Varlıkları Güven Değil Korku Veriyor!
Adanın kuzeyinde 1960 Garanti Antlaşması‘nın sadece Türkiye’nin Kıbrıs’taki garantörlüğü ile alakalı olduğunu sanan çok sayıda insan var!..
İşin daha da vahimi, bu kitle, “Garantiler olmadan çözüm de olmaz, garantiler kırmızı çizgimizdir” diye bu antlaşmayı savunuyor!..
Oysa bu antlaşma başlı başına hem İngiltere’nin egemen üstlerini garanti altına almak için yapılmış hem de kurulan cumhuriyetin bozulması ve de adanın bölünmesi için icat edilmiştir…
Ki bu antlaşma içerisinde Türkiye, Yunanistan ve İngiltere’nin yanında Kıbrıs Cumhuriyeti de garantör konumundadır!..
Peki, Kıbrıs Cumhuriyeti neyin güvenliğini garanti ediyor?
Elbette İngiliz egemen üslerinin…
Hani Lübnan Hizbullah örgütünün lideri Hasan Nasrallah’ın, “Kıbrıs, İsrail’e destek vermesi halinde hedef olacak” tehdidinde bulunmasına neden olan üslerden bahsediyorum…

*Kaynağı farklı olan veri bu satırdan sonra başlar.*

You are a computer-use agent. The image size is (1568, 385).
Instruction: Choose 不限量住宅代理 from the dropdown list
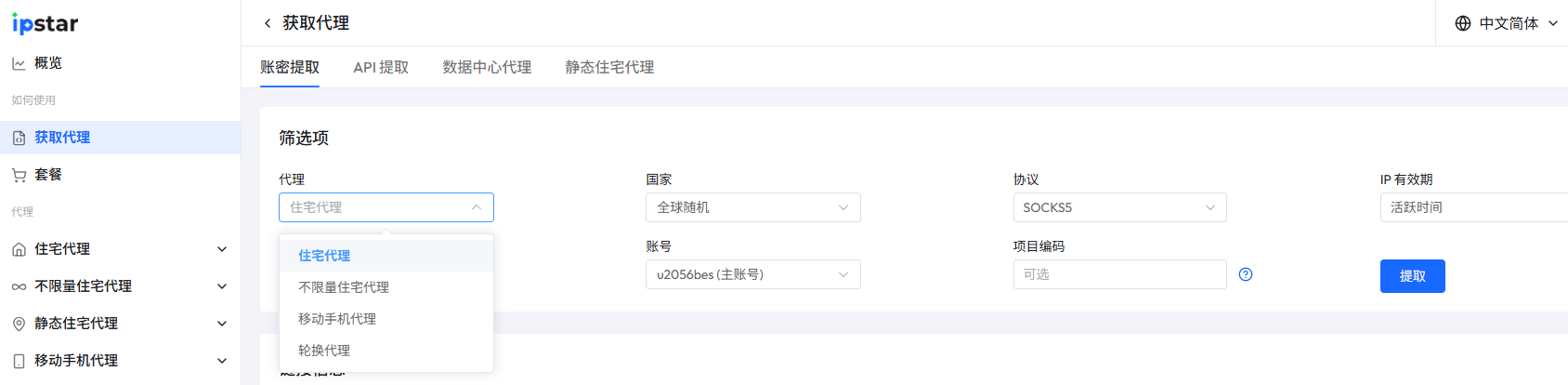tap(344, 287)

Bu üsler yüzünden coğrafyamızda gerçekleşen her savaşın içerisine çekiliyoruz…
Ada üzerinden kalkan savaş uçakları, bir başka kara parçasını bombalıyor!..
Ve siviller de dahil insanların ölümüne neden oluyor…
Hatırlayınız; yaklaşık 2 ay önce İran da benzer bir uyarıda bulunmuştu…
Tehlike çanları Kıbrıs için hiç olmadığı kadar yüksek sesle çalıyor…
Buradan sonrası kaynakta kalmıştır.